Despite the wide-range of services, patients can avoid waiting lists and traditional high costs for services like assessments because of the large pool of supervised grad students at Dean Hope, Amarelle Hamo (Ph.D. ’22, School Psychology) agreed. “The Center does a nice job meeting the community where it’s at and providing evaluations at a more reasonable cost,” said Hamo — now a postdoc fellow at Yale Child Study Center.
Another asset is the Dean Hope Center’s array of resources that other local schools or social-service agencies typically would not have – especially one the nation’s best collections of testing and assessment batteries and other instructional materials such as training videos that have been assembled over the years. “We’re really fortunate,” said Young, “that you can just walk down the hall and sign out an assessment.”
But the current and recent students said the Center’s best resource may be its people – both the TC faculty who devote so much energy toward supervising students counseling their very first clients, but also their classmates who meet in regular discussion classes to share what they’ve learned in their practicum work.

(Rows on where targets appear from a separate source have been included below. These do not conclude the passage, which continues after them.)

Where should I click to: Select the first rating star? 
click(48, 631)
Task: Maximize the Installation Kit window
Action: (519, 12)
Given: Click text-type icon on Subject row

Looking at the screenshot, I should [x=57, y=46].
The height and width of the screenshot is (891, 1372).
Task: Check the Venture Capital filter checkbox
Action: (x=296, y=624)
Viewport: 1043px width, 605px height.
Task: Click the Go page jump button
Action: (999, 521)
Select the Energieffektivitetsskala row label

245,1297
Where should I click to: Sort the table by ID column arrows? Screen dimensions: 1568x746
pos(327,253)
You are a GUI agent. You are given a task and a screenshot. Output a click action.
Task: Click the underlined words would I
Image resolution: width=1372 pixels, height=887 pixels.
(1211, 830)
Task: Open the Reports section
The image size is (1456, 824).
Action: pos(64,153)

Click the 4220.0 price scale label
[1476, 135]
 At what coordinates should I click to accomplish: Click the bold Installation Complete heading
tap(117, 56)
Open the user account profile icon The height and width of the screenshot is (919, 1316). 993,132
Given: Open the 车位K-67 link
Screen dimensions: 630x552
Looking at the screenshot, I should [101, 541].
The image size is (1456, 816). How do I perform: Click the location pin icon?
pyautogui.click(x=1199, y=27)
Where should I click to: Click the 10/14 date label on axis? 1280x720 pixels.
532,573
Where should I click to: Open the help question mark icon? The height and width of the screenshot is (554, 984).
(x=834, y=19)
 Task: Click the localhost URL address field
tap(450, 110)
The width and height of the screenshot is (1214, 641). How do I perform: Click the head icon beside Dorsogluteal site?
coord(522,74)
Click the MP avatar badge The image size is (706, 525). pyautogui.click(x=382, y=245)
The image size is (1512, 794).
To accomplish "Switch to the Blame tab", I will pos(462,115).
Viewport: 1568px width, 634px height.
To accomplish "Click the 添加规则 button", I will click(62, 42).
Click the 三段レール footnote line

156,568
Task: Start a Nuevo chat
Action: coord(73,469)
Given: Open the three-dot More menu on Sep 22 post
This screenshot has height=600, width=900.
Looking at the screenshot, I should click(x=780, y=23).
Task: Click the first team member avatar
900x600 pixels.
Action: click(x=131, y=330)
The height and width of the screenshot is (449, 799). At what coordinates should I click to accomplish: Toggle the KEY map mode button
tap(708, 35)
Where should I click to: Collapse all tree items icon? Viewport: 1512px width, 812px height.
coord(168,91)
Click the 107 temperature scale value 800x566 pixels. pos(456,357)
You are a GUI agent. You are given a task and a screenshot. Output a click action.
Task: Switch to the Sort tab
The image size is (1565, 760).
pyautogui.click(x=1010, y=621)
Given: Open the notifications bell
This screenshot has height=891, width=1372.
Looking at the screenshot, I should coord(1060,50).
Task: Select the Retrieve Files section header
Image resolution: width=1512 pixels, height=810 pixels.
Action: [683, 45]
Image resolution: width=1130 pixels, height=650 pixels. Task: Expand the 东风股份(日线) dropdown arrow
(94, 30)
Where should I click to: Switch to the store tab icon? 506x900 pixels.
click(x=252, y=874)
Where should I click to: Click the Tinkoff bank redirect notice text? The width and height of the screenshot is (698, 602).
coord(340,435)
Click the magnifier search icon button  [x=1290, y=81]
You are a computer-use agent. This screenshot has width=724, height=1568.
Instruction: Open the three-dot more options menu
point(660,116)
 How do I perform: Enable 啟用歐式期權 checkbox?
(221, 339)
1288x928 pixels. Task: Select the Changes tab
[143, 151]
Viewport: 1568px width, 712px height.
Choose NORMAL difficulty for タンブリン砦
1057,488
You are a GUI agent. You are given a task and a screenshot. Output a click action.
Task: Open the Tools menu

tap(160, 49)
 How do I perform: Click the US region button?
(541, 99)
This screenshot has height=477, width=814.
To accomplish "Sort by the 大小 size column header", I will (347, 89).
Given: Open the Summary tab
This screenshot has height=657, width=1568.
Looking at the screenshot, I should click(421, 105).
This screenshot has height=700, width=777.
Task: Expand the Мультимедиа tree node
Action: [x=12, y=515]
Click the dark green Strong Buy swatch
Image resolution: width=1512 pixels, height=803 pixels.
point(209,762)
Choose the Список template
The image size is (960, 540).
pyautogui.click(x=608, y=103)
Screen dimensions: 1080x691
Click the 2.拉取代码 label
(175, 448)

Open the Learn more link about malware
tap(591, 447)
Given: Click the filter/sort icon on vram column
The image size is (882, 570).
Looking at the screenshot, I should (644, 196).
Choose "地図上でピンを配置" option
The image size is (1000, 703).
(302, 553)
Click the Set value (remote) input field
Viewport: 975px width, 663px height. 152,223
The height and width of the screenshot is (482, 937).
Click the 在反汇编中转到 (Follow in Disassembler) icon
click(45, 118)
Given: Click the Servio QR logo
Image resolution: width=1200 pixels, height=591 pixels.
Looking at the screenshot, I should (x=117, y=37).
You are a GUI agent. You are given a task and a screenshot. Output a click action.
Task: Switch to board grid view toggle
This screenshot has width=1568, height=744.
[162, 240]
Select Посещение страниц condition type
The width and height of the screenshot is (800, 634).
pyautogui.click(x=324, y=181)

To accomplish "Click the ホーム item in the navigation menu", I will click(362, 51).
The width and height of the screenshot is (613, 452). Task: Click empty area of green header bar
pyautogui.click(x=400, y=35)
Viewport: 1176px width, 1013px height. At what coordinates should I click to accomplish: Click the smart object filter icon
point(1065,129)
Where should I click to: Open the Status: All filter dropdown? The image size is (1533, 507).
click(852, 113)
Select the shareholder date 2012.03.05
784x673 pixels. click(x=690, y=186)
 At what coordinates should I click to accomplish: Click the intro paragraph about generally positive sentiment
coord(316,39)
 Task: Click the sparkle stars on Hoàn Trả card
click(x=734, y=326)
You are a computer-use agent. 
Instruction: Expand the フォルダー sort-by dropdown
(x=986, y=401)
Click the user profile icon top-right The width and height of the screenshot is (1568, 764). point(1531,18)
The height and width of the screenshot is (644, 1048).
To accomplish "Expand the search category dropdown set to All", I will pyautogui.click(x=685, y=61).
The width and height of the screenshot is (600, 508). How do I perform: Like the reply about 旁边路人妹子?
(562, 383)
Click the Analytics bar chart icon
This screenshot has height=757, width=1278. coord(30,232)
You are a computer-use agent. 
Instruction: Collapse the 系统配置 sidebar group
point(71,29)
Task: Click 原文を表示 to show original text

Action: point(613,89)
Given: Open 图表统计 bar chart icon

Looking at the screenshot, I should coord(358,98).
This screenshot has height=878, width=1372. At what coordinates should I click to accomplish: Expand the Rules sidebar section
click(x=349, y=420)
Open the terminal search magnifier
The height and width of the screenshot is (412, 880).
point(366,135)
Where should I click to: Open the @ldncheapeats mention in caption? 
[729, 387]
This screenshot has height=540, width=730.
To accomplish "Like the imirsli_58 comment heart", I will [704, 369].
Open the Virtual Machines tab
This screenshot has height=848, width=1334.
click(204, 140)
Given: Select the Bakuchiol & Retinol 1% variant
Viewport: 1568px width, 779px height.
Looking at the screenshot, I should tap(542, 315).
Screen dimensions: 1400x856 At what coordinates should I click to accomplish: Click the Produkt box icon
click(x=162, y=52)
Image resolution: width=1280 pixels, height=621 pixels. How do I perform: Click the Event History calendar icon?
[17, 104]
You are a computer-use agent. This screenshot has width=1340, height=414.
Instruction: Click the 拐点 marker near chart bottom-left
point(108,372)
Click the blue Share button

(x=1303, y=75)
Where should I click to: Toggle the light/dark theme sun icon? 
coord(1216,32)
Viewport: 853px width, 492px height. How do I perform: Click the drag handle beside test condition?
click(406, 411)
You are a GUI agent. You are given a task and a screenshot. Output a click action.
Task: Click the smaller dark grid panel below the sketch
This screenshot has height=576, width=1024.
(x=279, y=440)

Gordon said she was especially moved by the value of the program during her therapy sessions with an elderly woman who said she’s been a Dean Hope Center client for years, and who patiently adjusted to conducting sessions over Zoom during the pandemic, eventually agreeing to be recorded for Gordon’s therapy sessions with her.
“This is a really great clinic,” said the patient, whose name has been withheld to protect her privacy. “It’s a teaching clinic and I’ve been able to work with so many great students. And it’s heartbreaking to say goodbye to them at the end of the year, but I know they’re going off into the world and they’re going to be great clinicians and I'm just happy that I can be a part of their journey and also get some help.”